On solving symmetric systems of linear equations arising in optimization

Anders Forsgren
Department of Mathematics, KTH Royal Institute of Technology


Abstract:

An essential component in many methods for smooth optimization problems is the solution of a system of linear equations where the matrix is symmetric. It could be methods based on linear equations as such, for example active-set methods for linear and convex quadratic programming, or methods based on solving nonlinear equations by solving a sequence of linear equations, for example interior methods.

It is not always so clear which equations to solve, and how best to solve them. Equations from one iteration to the next are related, and it is of interest to economize by use information from the previous iteration. We discuss how this can be done in the context of convex quadratic programming. In particular, we contrast less expensive active-set iterations to more expensive interior iterations, as well as contrast factorization methods to iterative methods for solving the linear equations.

We also discuss quasi-Newton methods applied to solving a symmetric equation where the matrix is positive definite, which can be seen as the basis of a Newton iteration. We discuss relationship of quasi-Newton methods to the method of conjugate gradients and give a family of limited-memory methods that behave as the method of conjugate gradients in exact arithmetic. We illustrate the behavior on quadratic problems and demonstrate that there is a potential to gain overall efficiency by a limited-memory quasi-Newton method.

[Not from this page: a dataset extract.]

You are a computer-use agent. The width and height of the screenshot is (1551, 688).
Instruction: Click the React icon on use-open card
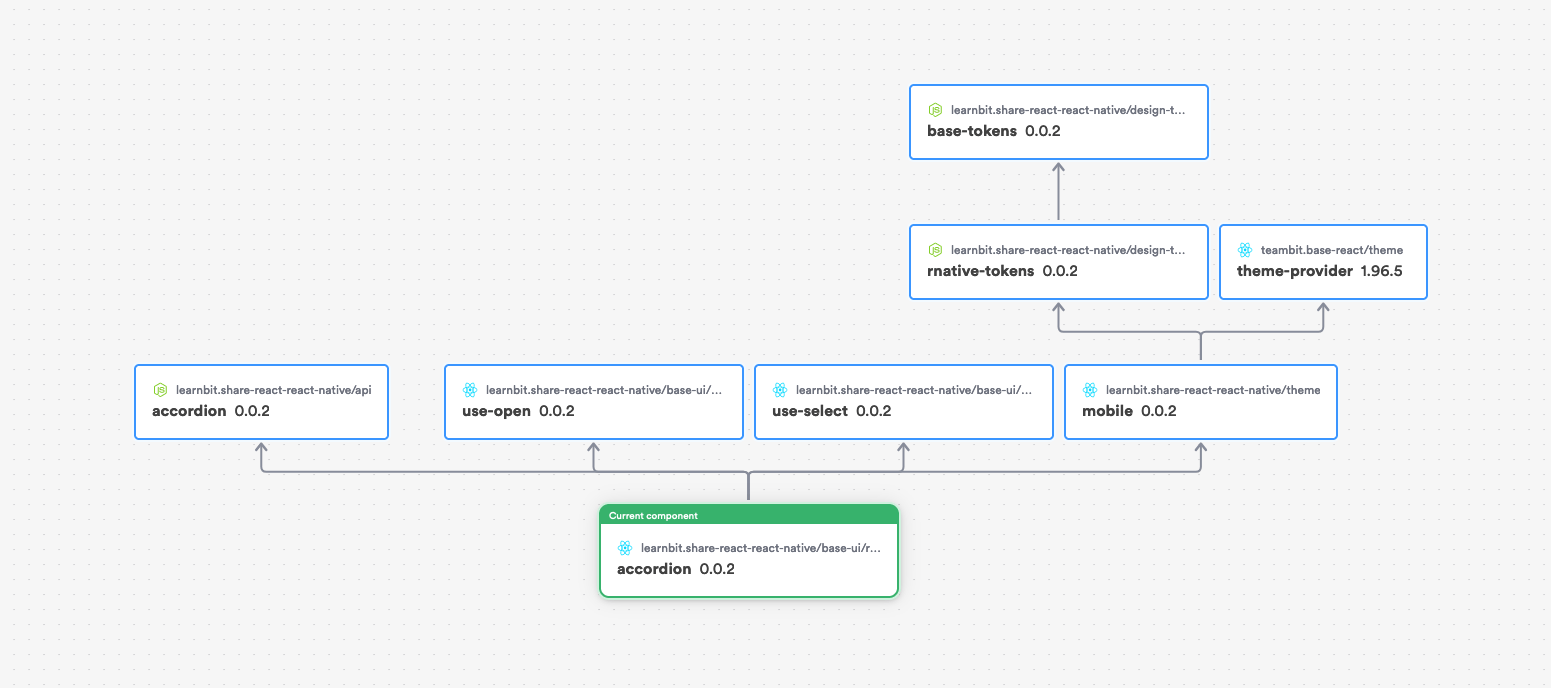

Finally, we discuss an application of interior methods for optimization problems that arise in intensity-modulated radiation therapy. We show how specialized linear-algebraic methods combined with higher-order interior methods may be highly useful for solving linear programs that arise. ---- The talk is based on joint work with David Ek, Lovisa Engberg, Kjell Eriksson, Philip E. Gill, Joshua Griffin, Björn Hårdemark and Tove Odland.